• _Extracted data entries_
========================

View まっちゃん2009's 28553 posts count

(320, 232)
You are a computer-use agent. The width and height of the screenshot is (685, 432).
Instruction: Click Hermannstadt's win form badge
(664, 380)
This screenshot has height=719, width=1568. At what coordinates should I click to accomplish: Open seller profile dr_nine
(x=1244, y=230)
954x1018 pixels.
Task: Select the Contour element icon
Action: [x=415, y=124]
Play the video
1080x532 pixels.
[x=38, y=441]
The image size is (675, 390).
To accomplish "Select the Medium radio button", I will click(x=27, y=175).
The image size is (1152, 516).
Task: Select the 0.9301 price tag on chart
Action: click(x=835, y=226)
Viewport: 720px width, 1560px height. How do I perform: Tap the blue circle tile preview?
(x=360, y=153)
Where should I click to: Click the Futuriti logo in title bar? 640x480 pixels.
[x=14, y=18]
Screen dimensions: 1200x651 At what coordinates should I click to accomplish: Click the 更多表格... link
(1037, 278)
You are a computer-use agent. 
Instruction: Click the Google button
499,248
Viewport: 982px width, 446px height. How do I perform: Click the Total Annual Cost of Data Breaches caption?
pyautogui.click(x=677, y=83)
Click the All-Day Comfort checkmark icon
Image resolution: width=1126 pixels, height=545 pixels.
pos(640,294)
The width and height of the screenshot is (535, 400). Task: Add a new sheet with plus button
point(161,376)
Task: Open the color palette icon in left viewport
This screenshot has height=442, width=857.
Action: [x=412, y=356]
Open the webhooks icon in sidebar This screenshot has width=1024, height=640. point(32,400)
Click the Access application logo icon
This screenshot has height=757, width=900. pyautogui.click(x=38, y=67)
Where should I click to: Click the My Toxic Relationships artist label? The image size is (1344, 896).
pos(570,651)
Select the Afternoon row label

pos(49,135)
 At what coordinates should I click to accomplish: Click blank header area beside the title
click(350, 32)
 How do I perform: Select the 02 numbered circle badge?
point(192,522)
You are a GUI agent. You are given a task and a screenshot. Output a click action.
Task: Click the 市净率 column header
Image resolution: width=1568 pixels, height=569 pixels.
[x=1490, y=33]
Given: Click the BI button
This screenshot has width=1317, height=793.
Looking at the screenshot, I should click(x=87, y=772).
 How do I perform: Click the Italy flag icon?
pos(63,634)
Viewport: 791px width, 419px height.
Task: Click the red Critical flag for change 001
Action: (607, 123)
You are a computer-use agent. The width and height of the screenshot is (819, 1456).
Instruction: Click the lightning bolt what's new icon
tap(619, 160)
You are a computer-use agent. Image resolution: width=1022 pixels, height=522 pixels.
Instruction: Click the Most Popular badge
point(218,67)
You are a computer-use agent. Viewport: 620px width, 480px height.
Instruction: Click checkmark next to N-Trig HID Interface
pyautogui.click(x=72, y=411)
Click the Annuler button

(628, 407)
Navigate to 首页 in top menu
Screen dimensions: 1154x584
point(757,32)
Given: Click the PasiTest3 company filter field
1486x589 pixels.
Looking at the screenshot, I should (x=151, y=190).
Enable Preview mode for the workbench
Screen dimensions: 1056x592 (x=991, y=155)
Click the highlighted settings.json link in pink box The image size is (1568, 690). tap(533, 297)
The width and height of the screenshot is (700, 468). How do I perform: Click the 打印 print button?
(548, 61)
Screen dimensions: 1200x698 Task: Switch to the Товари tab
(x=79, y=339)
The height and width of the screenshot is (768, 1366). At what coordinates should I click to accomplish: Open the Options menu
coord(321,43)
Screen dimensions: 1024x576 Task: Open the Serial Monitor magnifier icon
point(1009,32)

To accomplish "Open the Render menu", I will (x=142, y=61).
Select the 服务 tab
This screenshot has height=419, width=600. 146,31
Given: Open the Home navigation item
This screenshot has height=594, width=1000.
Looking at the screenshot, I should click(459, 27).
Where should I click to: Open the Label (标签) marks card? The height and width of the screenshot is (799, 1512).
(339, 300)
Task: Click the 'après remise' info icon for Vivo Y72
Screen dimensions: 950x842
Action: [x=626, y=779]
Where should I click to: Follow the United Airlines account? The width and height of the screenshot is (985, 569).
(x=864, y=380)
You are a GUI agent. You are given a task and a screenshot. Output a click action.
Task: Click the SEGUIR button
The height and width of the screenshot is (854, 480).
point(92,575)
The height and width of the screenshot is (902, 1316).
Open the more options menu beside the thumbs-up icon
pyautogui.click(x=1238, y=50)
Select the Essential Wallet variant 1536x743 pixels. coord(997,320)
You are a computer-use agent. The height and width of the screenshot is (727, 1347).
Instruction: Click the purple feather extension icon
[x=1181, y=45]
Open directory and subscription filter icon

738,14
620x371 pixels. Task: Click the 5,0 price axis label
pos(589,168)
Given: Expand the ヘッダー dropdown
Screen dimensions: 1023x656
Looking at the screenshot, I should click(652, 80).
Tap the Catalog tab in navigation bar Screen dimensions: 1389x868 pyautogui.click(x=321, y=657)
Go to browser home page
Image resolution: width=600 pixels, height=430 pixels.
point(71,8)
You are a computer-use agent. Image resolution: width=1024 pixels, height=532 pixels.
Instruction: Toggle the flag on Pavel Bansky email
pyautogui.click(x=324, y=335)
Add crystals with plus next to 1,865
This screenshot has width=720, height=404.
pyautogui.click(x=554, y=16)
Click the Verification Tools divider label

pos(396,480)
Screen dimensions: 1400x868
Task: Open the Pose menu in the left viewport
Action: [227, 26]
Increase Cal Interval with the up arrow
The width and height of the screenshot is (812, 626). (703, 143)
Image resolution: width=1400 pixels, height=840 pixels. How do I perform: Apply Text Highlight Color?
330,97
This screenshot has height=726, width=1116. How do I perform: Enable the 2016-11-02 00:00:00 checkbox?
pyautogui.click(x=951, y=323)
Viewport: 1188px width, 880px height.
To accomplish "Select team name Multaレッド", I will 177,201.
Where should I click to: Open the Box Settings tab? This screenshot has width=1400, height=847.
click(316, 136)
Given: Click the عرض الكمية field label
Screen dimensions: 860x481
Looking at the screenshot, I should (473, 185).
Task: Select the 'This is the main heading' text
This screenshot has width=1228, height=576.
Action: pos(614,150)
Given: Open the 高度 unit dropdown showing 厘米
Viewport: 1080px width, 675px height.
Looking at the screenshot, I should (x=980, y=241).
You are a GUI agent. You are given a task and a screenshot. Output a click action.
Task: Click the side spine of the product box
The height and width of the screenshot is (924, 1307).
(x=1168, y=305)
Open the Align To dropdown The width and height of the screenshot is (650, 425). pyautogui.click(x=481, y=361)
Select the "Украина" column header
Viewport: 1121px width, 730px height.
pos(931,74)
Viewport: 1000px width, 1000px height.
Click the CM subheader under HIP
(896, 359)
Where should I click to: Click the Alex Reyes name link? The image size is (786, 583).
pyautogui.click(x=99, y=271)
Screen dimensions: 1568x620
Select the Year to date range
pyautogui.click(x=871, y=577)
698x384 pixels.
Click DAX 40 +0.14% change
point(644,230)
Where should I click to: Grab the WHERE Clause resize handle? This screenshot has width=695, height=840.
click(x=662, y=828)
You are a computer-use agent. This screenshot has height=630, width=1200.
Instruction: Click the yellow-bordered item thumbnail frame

========================

• _Your goal_
Filter the records above for "field" and copy every matching line.

• _Result of this task_
Given: Click the PasiTest3 company filter field
Given: Click the عرض الكمية field label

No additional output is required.